» **Aim of the task**
Count the lines in the records below that contain the word "section", and reply with that number alone.

* Start Task material *

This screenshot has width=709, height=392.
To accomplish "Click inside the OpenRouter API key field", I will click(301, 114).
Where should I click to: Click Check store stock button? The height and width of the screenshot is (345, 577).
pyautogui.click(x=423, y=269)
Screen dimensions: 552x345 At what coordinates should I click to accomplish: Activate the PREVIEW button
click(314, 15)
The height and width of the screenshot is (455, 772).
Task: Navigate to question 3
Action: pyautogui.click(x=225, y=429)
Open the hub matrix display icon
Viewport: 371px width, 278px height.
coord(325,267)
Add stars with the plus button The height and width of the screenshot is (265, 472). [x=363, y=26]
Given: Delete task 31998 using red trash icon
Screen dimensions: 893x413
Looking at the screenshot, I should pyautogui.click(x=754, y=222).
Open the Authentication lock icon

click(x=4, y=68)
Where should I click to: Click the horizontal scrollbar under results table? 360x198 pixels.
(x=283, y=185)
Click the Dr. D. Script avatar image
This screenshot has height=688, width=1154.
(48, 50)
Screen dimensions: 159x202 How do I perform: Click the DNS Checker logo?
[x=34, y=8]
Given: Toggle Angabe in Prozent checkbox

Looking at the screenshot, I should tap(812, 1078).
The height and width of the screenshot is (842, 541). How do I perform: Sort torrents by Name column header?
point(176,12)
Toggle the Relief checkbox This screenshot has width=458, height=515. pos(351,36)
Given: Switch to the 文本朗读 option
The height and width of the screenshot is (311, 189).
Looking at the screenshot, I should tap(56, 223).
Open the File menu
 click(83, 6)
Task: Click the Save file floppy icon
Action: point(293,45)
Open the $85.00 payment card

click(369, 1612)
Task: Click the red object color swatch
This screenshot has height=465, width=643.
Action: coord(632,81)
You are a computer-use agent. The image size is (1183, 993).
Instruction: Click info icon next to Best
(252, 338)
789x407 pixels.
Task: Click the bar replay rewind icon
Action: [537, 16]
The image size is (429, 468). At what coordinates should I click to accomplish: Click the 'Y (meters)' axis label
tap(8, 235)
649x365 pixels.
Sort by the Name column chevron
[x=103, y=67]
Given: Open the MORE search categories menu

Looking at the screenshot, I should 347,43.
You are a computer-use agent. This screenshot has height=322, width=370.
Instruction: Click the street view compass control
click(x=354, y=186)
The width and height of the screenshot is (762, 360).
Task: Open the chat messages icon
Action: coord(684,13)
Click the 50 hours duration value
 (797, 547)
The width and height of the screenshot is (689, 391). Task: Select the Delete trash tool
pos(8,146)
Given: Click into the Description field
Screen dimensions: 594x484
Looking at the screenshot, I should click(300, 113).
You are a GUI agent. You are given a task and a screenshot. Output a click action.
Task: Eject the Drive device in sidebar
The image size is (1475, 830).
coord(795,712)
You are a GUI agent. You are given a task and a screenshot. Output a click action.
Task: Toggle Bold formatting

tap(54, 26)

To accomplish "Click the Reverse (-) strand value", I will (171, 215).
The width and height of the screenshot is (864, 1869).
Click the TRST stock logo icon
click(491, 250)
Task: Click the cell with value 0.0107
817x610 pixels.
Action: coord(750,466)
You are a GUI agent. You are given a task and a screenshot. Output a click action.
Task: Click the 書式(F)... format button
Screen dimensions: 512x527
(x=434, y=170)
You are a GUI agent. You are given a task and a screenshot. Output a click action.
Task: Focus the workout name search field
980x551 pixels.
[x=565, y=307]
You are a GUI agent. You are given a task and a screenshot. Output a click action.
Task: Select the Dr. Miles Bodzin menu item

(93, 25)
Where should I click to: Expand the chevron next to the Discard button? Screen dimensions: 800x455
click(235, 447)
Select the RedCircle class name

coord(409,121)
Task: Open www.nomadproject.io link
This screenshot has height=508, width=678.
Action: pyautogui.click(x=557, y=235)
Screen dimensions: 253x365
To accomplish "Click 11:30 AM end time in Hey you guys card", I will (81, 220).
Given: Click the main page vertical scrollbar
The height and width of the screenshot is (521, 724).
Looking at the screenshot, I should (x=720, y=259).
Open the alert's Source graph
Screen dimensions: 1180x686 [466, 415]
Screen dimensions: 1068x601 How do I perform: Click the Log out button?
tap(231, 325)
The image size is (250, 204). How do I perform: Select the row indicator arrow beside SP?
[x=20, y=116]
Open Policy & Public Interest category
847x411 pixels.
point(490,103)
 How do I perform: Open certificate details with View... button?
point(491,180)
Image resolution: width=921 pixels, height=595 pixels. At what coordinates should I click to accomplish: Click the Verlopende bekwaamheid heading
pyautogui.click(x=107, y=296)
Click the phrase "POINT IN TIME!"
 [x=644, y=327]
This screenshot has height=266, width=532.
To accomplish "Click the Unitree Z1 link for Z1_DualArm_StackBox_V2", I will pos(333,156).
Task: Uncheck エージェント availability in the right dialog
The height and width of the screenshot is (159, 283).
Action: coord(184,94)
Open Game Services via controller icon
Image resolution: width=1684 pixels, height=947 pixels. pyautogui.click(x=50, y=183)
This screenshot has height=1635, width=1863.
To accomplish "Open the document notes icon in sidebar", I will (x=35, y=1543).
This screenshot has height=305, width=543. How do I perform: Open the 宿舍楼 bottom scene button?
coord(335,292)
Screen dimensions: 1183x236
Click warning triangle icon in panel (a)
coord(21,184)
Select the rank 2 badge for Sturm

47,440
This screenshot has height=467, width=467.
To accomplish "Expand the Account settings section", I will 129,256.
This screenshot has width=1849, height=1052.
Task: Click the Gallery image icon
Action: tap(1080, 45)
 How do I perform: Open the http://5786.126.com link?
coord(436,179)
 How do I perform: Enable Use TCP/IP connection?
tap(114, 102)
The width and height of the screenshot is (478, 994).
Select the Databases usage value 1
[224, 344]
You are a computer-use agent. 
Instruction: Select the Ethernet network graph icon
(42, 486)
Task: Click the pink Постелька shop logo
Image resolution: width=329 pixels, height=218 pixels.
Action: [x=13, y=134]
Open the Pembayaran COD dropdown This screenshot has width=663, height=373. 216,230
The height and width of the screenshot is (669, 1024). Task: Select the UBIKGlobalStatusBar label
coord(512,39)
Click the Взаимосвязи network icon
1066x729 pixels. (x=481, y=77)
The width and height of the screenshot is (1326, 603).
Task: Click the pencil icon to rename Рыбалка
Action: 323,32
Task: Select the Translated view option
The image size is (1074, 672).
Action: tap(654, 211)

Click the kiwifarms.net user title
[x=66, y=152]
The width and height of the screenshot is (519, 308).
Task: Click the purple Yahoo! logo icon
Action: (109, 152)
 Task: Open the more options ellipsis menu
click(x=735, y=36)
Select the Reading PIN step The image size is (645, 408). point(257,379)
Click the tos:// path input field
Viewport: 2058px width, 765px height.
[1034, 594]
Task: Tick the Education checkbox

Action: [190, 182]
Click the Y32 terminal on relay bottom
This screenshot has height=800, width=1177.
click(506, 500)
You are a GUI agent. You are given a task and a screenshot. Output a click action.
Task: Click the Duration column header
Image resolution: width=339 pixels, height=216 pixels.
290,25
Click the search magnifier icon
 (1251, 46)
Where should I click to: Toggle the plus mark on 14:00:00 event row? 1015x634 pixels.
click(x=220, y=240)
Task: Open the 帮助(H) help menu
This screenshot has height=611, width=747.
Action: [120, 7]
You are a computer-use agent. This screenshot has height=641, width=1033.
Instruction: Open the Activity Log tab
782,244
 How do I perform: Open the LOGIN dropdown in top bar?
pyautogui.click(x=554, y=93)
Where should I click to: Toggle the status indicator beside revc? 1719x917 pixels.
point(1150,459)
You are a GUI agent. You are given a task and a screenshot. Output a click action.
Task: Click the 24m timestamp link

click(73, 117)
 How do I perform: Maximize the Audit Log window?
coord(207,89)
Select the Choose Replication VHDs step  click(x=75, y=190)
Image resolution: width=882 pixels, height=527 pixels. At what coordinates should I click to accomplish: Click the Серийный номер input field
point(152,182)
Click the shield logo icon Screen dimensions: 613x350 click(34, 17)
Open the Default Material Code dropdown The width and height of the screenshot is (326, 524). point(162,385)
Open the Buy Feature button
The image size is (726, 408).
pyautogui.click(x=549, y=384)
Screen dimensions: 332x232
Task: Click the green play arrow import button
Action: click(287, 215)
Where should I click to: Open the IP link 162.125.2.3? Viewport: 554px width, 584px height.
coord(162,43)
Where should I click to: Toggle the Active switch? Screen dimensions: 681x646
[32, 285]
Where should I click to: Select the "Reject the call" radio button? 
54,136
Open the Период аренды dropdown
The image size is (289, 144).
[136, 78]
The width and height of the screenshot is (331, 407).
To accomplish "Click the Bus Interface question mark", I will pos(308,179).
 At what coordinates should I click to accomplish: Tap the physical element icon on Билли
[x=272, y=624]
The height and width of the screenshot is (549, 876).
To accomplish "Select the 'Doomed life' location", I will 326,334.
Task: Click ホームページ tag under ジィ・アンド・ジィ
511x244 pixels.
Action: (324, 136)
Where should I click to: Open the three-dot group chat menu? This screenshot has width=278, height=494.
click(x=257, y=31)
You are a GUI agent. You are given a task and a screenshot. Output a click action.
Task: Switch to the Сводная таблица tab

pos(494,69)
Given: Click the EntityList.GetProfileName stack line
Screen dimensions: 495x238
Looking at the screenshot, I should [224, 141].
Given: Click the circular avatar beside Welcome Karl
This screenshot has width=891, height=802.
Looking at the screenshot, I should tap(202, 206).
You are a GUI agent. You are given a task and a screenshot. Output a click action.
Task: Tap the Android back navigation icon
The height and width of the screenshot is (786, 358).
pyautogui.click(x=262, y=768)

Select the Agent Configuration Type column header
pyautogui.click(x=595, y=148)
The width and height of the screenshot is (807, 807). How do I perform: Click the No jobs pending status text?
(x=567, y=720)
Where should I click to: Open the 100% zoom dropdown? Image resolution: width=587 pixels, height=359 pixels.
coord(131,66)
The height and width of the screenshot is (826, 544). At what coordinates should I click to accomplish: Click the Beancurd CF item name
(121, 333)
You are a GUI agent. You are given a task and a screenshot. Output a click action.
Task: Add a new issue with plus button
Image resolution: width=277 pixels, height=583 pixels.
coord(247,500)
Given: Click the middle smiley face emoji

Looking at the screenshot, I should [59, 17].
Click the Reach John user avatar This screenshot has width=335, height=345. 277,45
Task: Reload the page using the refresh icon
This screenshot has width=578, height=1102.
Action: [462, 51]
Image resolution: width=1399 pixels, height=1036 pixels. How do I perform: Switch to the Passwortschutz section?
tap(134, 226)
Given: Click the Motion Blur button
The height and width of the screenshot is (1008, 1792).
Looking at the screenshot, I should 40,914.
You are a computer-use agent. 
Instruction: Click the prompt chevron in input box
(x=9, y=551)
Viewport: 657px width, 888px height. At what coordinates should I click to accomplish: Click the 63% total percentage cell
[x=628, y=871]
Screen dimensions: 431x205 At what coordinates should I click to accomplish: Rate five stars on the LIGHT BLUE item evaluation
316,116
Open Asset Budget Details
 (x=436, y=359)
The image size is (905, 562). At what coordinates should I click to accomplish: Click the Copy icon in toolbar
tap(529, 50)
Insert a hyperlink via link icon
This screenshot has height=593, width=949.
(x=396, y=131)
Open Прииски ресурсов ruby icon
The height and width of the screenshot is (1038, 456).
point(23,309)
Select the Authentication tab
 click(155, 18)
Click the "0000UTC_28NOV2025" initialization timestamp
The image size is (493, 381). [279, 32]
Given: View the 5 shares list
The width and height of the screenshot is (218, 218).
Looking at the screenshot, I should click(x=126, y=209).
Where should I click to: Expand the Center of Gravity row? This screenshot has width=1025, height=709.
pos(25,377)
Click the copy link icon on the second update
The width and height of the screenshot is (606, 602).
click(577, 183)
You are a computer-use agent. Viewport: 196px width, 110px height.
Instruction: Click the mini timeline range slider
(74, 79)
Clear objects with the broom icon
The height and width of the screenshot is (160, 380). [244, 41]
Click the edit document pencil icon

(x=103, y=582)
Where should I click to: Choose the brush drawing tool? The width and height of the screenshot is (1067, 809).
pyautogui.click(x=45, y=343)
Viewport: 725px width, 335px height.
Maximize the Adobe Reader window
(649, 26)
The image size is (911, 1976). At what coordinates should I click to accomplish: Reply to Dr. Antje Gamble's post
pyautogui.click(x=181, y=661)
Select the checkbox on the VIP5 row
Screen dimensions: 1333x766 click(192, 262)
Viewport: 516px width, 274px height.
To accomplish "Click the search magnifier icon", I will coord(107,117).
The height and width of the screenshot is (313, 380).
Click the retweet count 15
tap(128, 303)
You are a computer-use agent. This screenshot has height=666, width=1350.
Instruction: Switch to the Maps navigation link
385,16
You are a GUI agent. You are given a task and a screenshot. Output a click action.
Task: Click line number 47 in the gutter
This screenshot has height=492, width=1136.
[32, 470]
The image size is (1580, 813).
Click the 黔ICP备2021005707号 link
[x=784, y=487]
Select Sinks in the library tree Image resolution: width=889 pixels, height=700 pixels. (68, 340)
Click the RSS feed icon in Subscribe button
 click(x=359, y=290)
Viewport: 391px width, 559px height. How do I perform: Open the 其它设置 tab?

* End Task material *

» **Full output**
2